DENISE SCHINDLER: ACCEPTANCE STARTS FROM WITHIN
Imperfect? So what. Paralympic cyclist Denise Schindler says that if you make peace with yourself, you can do whatever you dare to do.
Growing up as a disabled kid, you feel anything but perfect.
With the honey-colored boards as a backdrop, Denise shares her story – from self-conscious girl to three-time World Champion. “I’MPERFECT exactly represents what I’ve been through on my journey. Being disabled and growing up as a disabled kid, you are always – or you feel – anything but perfect. And you don’t fit in and you don’t feel confident and you try to hide everything.”
Sport helped, a lot. She adds: “It was a long journey until I started to embrace myself the way I am… sport helped me on this journey because it made me self-confident. Everyone has imperfections. But starting to love them is the key to being powerful in your life. And then you also have your life in your hands, actually.”Every gradual transformation has a few ‘freeze-frame’ moments. Denise says self-acceptance took time but one defining moment changed everything. On a mountain bike race through the Alps, she decided to stop wearing long trousers to hide her prosthetic leg. “This was really a game-changer. This was freeing myself from the restrictions I made for myself. Because no one else was asking me to wear long trousers.” She adds: “This is so important to realize: most of the time, the restriction, the shaming, comes from yourself.”
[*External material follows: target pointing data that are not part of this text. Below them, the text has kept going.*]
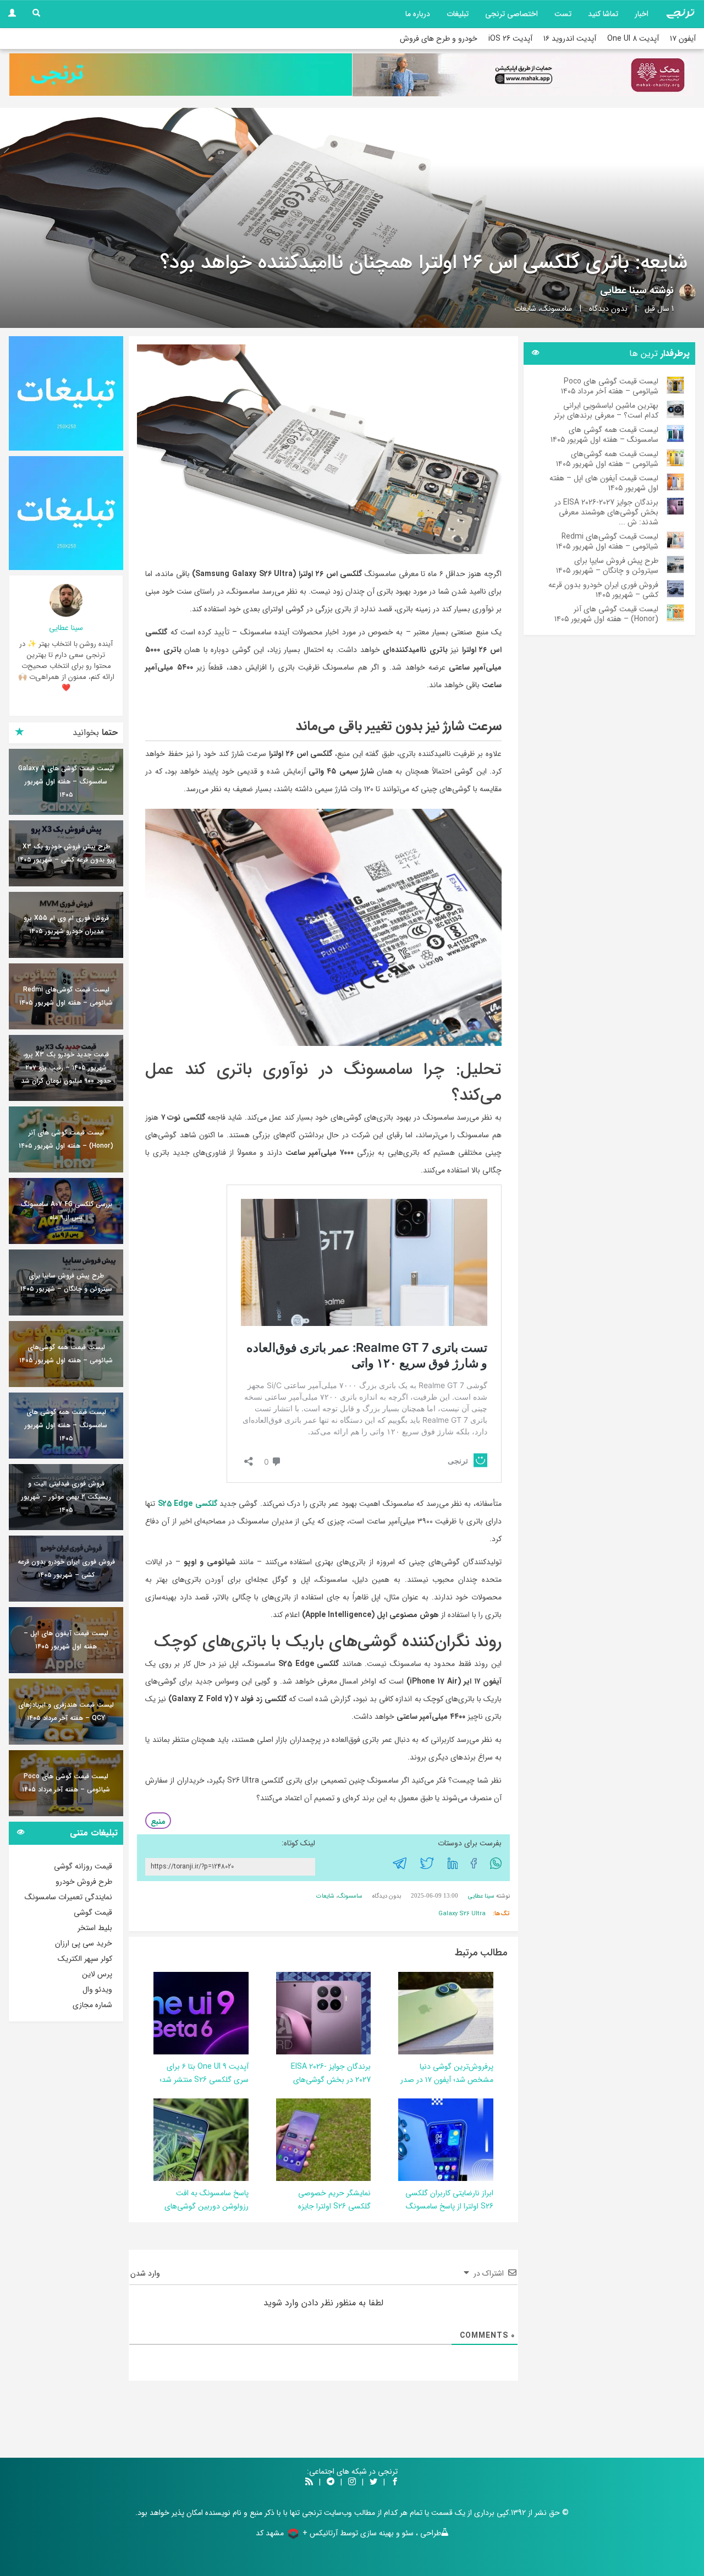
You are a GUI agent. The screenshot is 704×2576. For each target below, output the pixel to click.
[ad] (66, 393)
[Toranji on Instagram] (351, 2482)
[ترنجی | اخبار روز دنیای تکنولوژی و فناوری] (680, 14)
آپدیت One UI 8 (633, 38)
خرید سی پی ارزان (83, 1943)
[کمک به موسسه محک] (524, 75)
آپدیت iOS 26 (510, 38)
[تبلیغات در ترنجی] (180, 75)
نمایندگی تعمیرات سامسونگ (68, 1897)
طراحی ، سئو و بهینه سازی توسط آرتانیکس (375, 2533)
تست (562, 14)
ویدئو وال (97, 1989)
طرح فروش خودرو (84, 1882)
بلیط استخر (95, 1928)
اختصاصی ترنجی (511, 14)
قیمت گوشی (93, 1912)
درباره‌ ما (417, 14)
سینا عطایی (623, 290)
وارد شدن (146, 2273)
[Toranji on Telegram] (330, 2482)
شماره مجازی (92, 2005)
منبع (158, 1822)
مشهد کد (270, 2533)
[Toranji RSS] (309, 2482)
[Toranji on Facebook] (395, 2482)
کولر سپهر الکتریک (85, 1959)
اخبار (641, 14)
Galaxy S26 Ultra (462, 1914)
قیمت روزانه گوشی (83, 1866)
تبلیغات (458, 14)
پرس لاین (97, 1974)
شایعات (525, 309)
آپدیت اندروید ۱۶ (569, 38)
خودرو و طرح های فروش (438, 38)
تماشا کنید (603, 14)
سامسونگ (556, 309)
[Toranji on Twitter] (373, 2482)
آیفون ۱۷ (683, 38)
Everyone has imperfections. But starting to love them is the key to being powerful in your life. And then you also have your life in your hands, actually.
Denise knows that one of the first things you notice about her is her prosthetic leg. She has several, and today she’s wearing the one she uses for racing. It’s sleek, black and powerful-looking, made with state-of-the-art 3D-printed technology for comfort and aerodynamics on the bike. But even with her everyday prosthetic, she gets stares, overhears whispers. However, you can change the dynamic, she says. “You just scan someone and there’s something different and they look at you, but if you look back at them and smile, it’s fine when you’re confident with yourself. But if you’re not confident with yourself, then it becomes a negative interaction.”
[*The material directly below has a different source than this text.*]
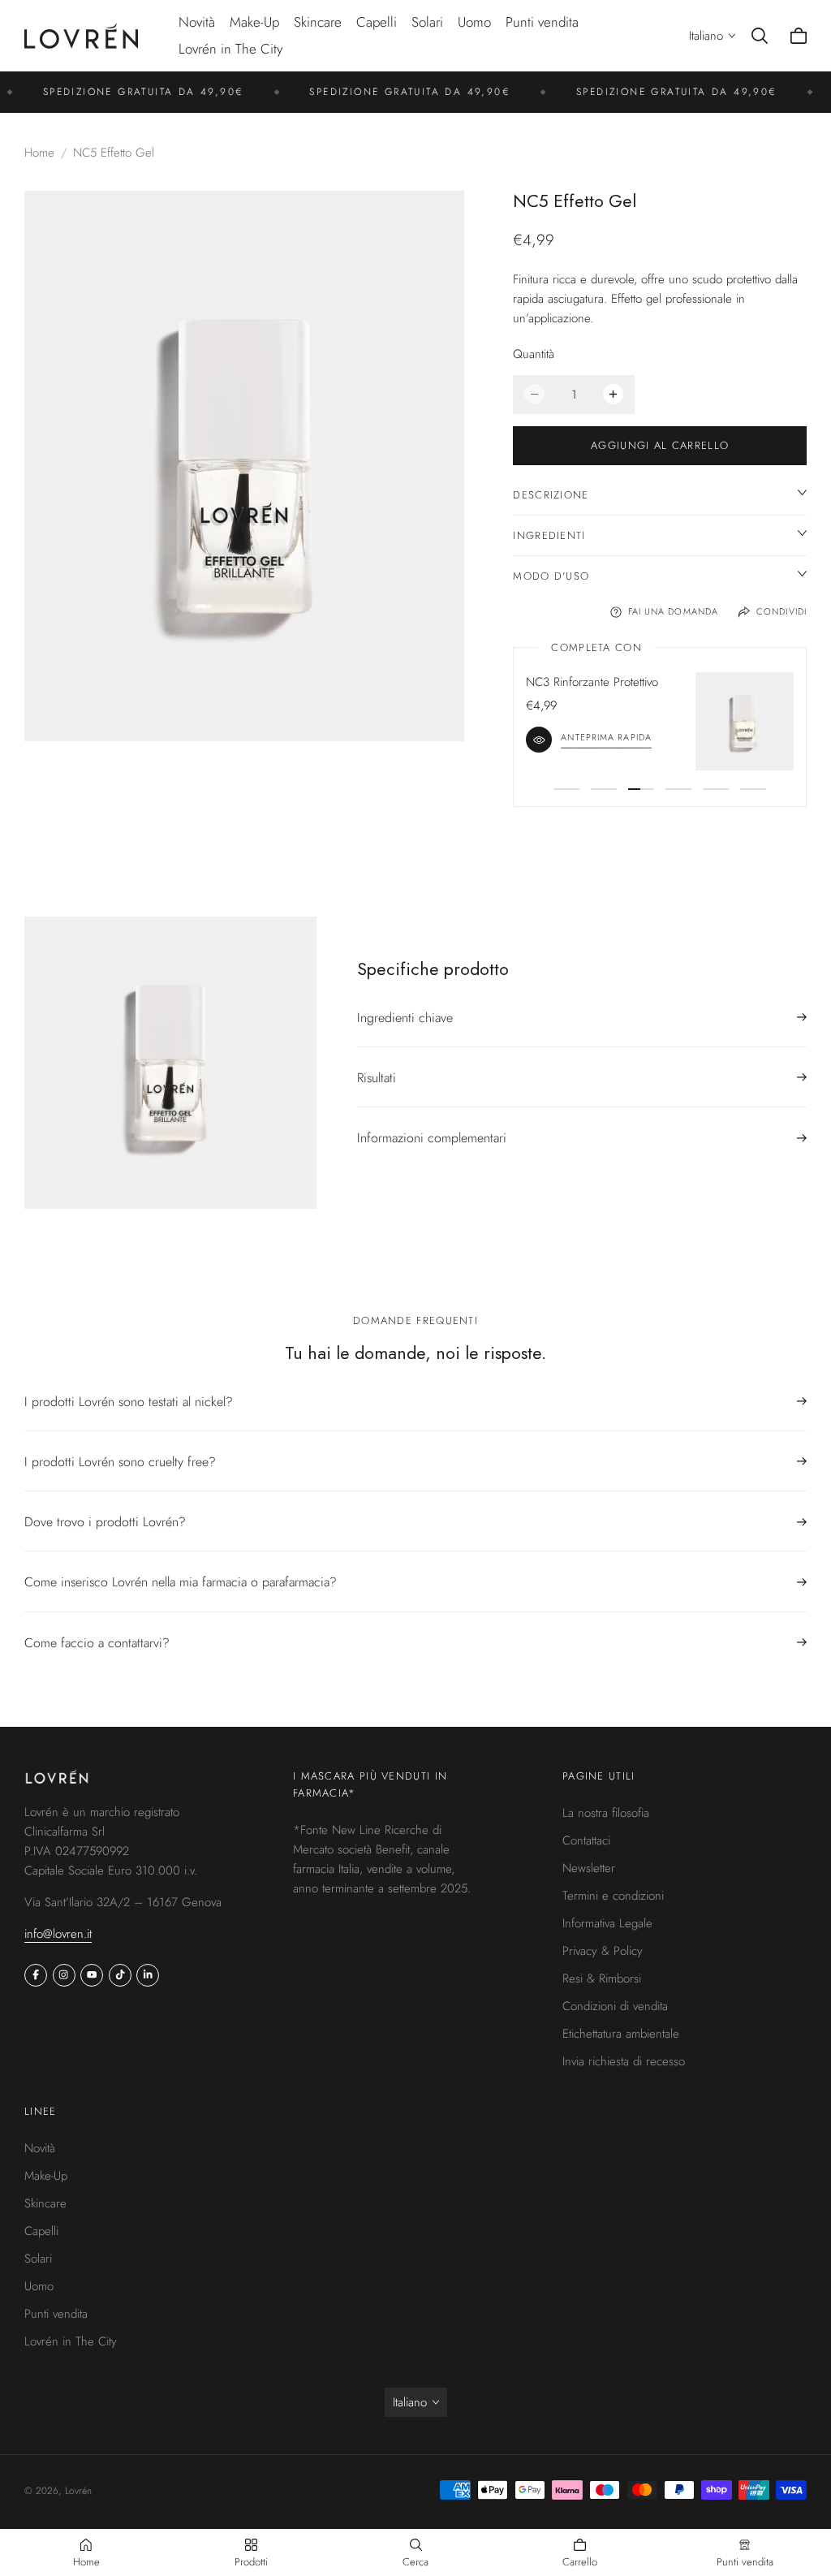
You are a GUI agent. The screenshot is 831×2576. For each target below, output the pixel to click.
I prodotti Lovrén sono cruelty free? (120, 1461)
This is so important to realise: most of the time, the restriction, the shaming, comes from yourself.
And she wants to explain something that you might not realize about a prosthetic – that, rather than an obvious sign of a disability, it’s more like a “protective shield”. “As soon as I take off the prosthetic, I’m vulnerable, you know? I’m naked. I can’t walk anymore. I can’t run away. And also I show weakness.” She adds: “It’s a very, very intimate moment. And you see it in the reaction of other people. They realize, at once, right away, that it’s a very, very special moment. And it means that there is a connection to the person, that I trust the environment [around me] to do this.”
As soon as I take off the prosthetic, I’m vulnerable, you know? I’m naked. I can’t walk anymore. I can’t run away.
The next big challenge is the Tokyo 2020 Olympic Games, where Denise is aiming to spin London and Rio’s silvers into gold. Training is intense and there’s an obvious tension here – how can an athlete, always striving for perfection, also embrace the opposite? Denise says: “It’s a very interesting perspective because as an athlete, you try for perfection the whole time. To be the best version of yourself. But on the way, you have so many failures. That’s the moment when you can actually become a better version of yourself.”
As an athlete, you try for perfection the whole time. To be the best version of yourself. But on the way, you have so many failures.
Feeling inspired by Denise’s perfectly imperfect confidence? If you want a game-changer, you’ve got to stop waiting – whatever you’re waiting for – and start playing. Denise recommends cycling (of course) but she adds, it doesn’t really matter what sport you choose, as long as it lets you stop, breathe and do something for yourself. “You feel your body, you respect your body, you take time for your body.”